Sunday 7 May 2017

Serious nonsense!

Here is a collection of silly things. When I was a child a source of income for us kids was scouring the local recreation grounds for discarded pop bottles. Provided they were reasonably clean, you could take the bottles to a shop that sold that brand and reclaim the three old pence deposit. Considering that my pocket money was not much above three old pence, this was a pretty good extra! That was a perfectly good system of recycling. Together with returnable milk bottles, given back directly to the milkman, it kept bottles going round and around.

Over in the united states, as early as the start of the twentieth century, drink bottlers were criticised for not putting a deposit of their returnable bottles. Without the incentive of the returnable deposit it was beleievd that it was too easy to just throw bottles away. In 1905, for example, the Southern Carbonator and Bottler proclaimed: “The only sane, logical and lasting solution of the bottle question is the deposit system.”
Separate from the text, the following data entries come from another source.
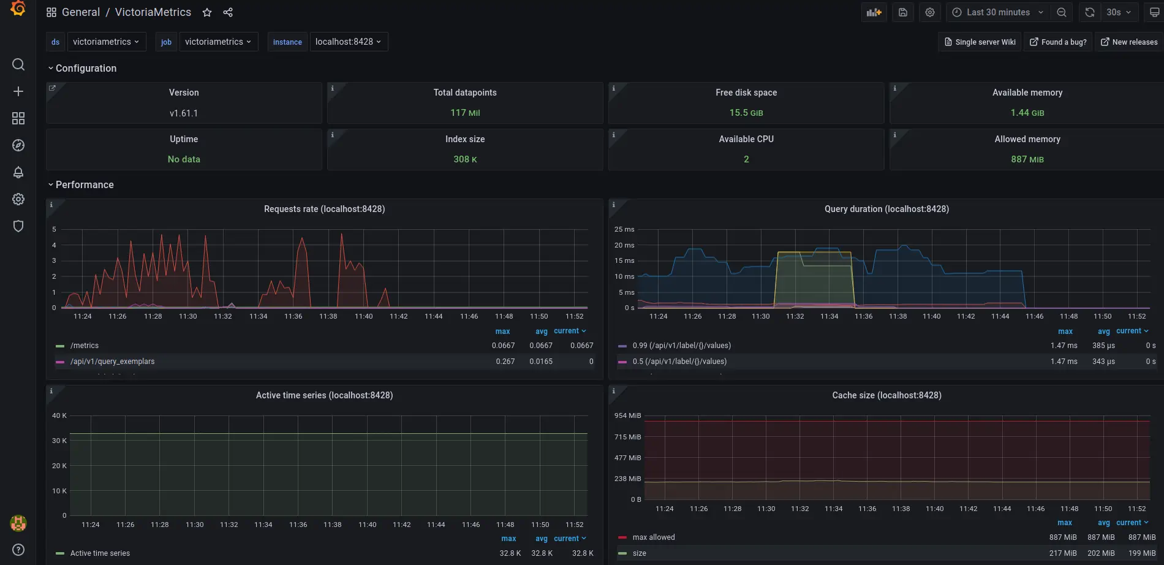Click the Add panel icon
Screen dimensions: 1164x565
pos(874,12)
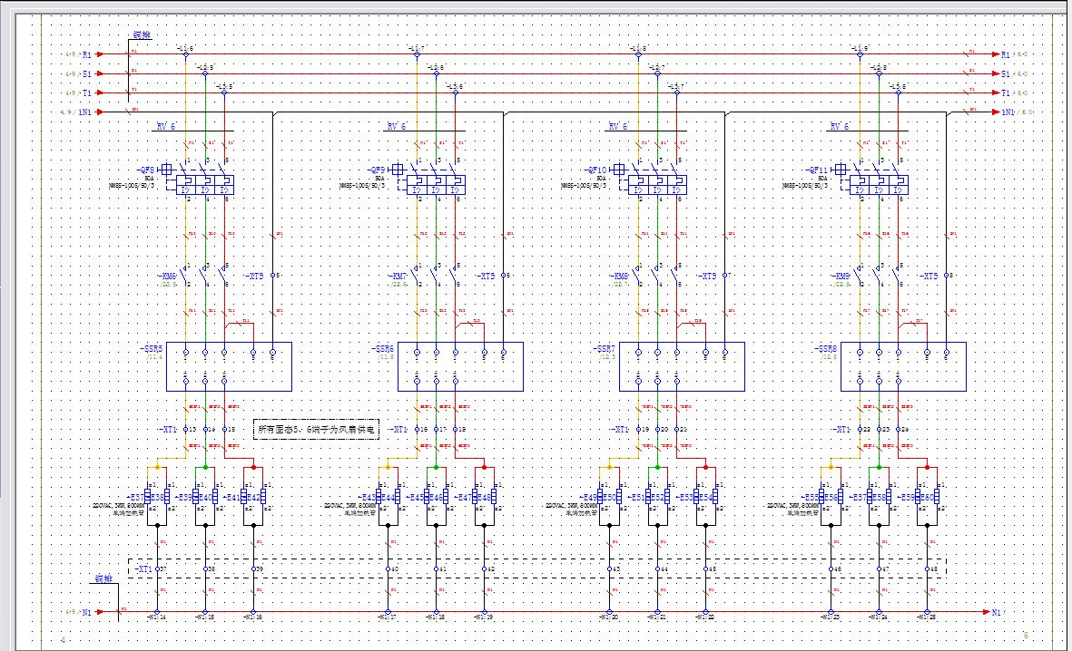Select the E48 heating tube symbol
The height and width of the screenshot is (651, 1072).
click(495, 498)
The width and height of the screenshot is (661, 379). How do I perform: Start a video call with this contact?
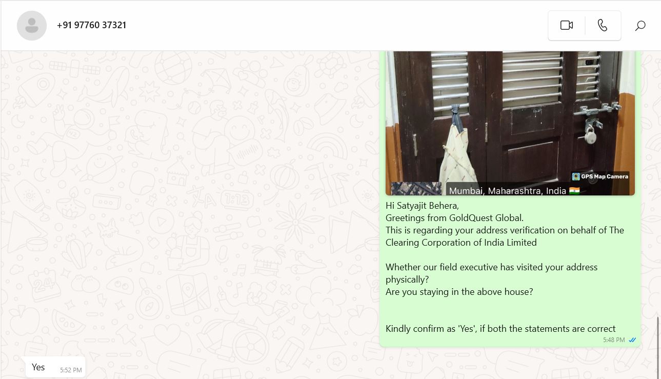(x=566, y=25)
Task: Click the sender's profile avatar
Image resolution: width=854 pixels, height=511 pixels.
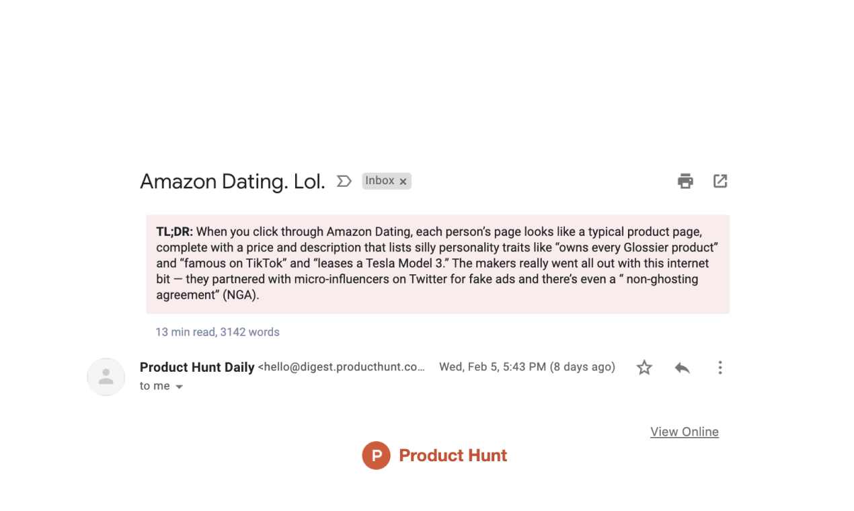Action: 106,377
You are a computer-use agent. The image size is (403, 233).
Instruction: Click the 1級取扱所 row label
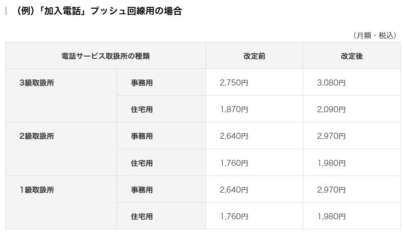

And then companies like Coca Cola and Pepsi Cola put their energy into backing the idea that roadside recycling, containers to put your empty bottles into, was a sufficient solution to the problem. They didn't want deposits because it might make their product seem too expensive!!! Well, that worked! And now Coca Cola alone produces 100 billion plastic bottles in a year. A large percentage of them are just thrown away, not recycled. It has been estimated that, on current trends, by 2050 the plastic in the oceans may weigh more than all the fish! No further comment!

No comment is needed in the article in this link. A well known newspaper published an item comparing the size of various famous women's bottoms. This is the twenty-first century?

There is a Turner prize-winning artist who created a centenary commemoration of the lost soldiers of the Battle of the Somme. Now he is working on staging a tribute to Beatle's manager brian Epstein as part of a series of events marking the fiftieth anniversary of the release of Sergeant Pepper's Lonely Hearts Club Band. Now, I love the album. I remember spending almost all of my first week's wages from the shoe shop where I was working my holidays from university on the album. But really, can we put the anniversary of the release of a pop record on the same level as remembering soldiers who died in a World War?

As I type I have been listening to stuff on the radio. At the moment it's a feature about Donald Trump's first 100 days. I have just heard a recorded item from the day after the inauguration, the day that Trump reckoned there were more people at HIS inauguration than at anyone else's. He was protesting that there were far more people than the press reported. Rain, he said, might have kept people away but then God decided not to rain on his speech and so rain did not keep people away. god decided not to rain on Trump's speech? What is that about?

And in the Newspaper I have just found a quote, from a Bolton voter: "Jeremy Corbyn talks about policies I want to vote for, but it's no good if you're never going to be in power". Oh boy! Double think is alive and well in this century!

The world is full of arrant nonsense!